All truly successful people have similar traits such as these…

Burning Desire

The motivation to succeed comes from the burning desire to achieve a purpose. Napoleon Hill wrote, “Whatever the mind of man can conceive and believe, the mind can achieve.” A burning desire is the starting point of all accomplishment. Just like a small fire cannot give much heat, a weak desire cannot produce great results.

Commitment

Integrity and wisdom are the two pillars on which to build and keep commitments. This point is best illustrated by the manager who told one of his staff members, “Integrity is keeping your commitment even if you lose money and wisdom is not to make such foolish commitments.”

Responsibility

People with character accept responsibilities. They make decisions and determine their own destiny in life. Accepting responsibilities involves taking risks and being accountable which is sometimes uncomfortable. Responsible people don’t think that the world owes them a living.

Hard work

Success is not something that you run into by accident. It takes a lot of preparation and character. Everyone likes to win but how many are willing to put in the effort and time to prepare to win? It takes sacrifice and self-discipline. There is no substitute for hard work.

Character

Character is the sum total of a person’s values, beliefs and personality. It is reflected in our behavior, in our actions. It needs to be preserved more than the richest jewel in the world. To be a winner takes character. George Washington said, “I hope I shall always possess firmness and virtue enough to maintain what I consider the most valuable of all titles, the character of an honest man.”

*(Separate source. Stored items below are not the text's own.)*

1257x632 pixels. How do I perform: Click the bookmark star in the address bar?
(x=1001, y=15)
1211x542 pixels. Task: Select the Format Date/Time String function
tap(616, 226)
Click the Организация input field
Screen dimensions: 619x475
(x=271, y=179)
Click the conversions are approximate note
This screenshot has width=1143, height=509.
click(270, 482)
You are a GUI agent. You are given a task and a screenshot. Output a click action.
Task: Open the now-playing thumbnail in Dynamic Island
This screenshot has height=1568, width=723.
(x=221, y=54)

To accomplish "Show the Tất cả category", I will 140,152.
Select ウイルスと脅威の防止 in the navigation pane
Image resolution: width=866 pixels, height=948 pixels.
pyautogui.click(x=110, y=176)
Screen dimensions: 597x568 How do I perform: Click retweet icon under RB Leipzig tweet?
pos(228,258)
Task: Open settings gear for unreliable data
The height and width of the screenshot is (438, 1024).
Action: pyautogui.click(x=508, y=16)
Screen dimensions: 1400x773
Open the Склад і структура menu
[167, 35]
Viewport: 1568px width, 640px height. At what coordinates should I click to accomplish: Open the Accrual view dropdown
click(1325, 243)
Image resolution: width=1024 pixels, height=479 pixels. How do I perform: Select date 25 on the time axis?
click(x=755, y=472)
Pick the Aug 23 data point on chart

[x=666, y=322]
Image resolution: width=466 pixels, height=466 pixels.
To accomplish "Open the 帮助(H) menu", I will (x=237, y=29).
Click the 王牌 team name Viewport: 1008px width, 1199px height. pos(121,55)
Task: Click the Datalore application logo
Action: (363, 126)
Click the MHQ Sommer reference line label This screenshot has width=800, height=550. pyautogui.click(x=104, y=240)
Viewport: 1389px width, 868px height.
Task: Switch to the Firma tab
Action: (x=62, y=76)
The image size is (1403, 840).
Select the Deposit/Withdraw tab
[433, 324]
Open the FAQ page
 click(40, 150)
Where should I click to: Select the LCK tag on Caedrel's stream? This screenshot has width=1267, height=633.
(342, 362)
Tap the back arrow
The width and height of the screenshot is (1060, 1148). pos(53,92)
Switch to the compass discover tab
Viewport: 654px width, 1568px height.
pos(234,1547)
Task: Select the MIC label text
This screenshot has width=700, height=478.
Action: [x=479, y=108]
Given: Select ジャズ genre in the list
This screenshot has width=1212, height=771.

Positive believing/Thinking

Positive believing is a lot more than positive thinking. It is having a reason to believe that positive thinking will work. Positive believing is an attitude of confidence that comes with preparation. Having a positive attitude without making the effort is nothing more than having a wishful dream.

The Power of persistence

The journey to being your best is not easy. It is full of setbacks. Winners have the ability to overcome. Persistence means commitment and determination. There is pleasure in endurance. Commitment and persistence is a decision. Athletes put in years of practice for a few seconds or minutes of performance.

Persistence is a decision. It is a commitment to finish what you start. When we are exhausted, quitting, looks good. But winners endure. Ask a winning athlete. He endures pain and finishes what he started. Lots of failures have begun well but have not concluded anything. Persistence comes from purpose. Life without purpose is drifting. A person who has no purpose will never persevere and will never be fulfilled.

Pride of performance

In today’s world, pride in performance has fallen by the wayside because it requires effort and hard work. However, nothing happens unless it is made to happen. When one is discouraged, it is easy to look for shortcuts. However these should be avoided no matter how great the temptation. Pride comes from within, which is what gives the winning edge.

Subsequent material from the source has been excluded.